TASK OBJECTIVE
Return, exactly as written, all lines from the line containing "Instruction: Click 移除 to remove the file" to the end of the entries below, with both ends included.
[Start of Attachment]
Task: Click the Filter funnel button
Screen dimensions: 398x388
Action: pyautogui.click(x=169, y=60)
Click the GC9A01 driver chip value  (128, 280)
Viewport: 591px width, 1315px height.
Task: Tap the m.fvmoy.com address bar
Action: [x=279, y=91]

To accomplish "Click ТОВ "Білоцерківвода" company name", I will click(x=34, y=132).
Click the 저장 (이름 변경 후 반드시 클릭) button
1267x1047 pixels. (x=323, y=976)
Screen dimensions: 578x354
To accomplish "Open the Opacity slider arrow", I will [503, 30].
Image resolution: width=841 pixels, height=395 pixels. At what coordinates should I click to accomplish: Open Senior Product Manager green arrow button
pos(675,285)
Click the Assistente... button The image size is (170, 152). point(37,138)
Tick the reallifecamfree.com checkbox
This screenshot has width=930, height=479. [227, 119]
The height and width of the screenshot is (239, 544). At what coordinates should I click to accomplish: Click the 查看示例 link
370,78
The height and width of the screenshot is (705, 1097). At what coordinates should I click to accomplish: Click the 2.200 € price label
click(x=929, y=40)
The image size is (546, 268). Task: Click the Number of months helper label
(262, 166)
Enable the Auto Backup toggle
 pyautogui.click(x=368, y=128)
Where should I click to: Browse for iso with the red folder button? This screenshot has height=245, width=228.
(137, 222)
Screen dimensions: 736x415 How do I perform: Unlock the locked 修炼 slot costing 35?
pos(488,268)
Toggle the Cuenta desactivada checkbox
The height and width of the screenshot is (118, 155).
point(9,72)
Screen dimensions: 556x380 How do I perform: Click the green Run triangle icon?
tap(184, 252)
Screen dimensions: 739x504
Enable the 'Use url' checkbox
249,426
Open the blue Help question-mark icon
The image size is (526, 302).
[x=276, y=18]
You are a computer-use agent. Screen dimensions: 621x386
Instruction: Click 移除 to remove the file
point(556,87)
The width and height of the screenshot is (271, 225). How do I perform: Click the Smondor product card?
[End of Attachment]
RESPONSE BOX
Instruction: Click 移除 to remove the file
point(556,87)
The width and height of the screenshot is (271, 225). How do I perform: Click the Smondor product card?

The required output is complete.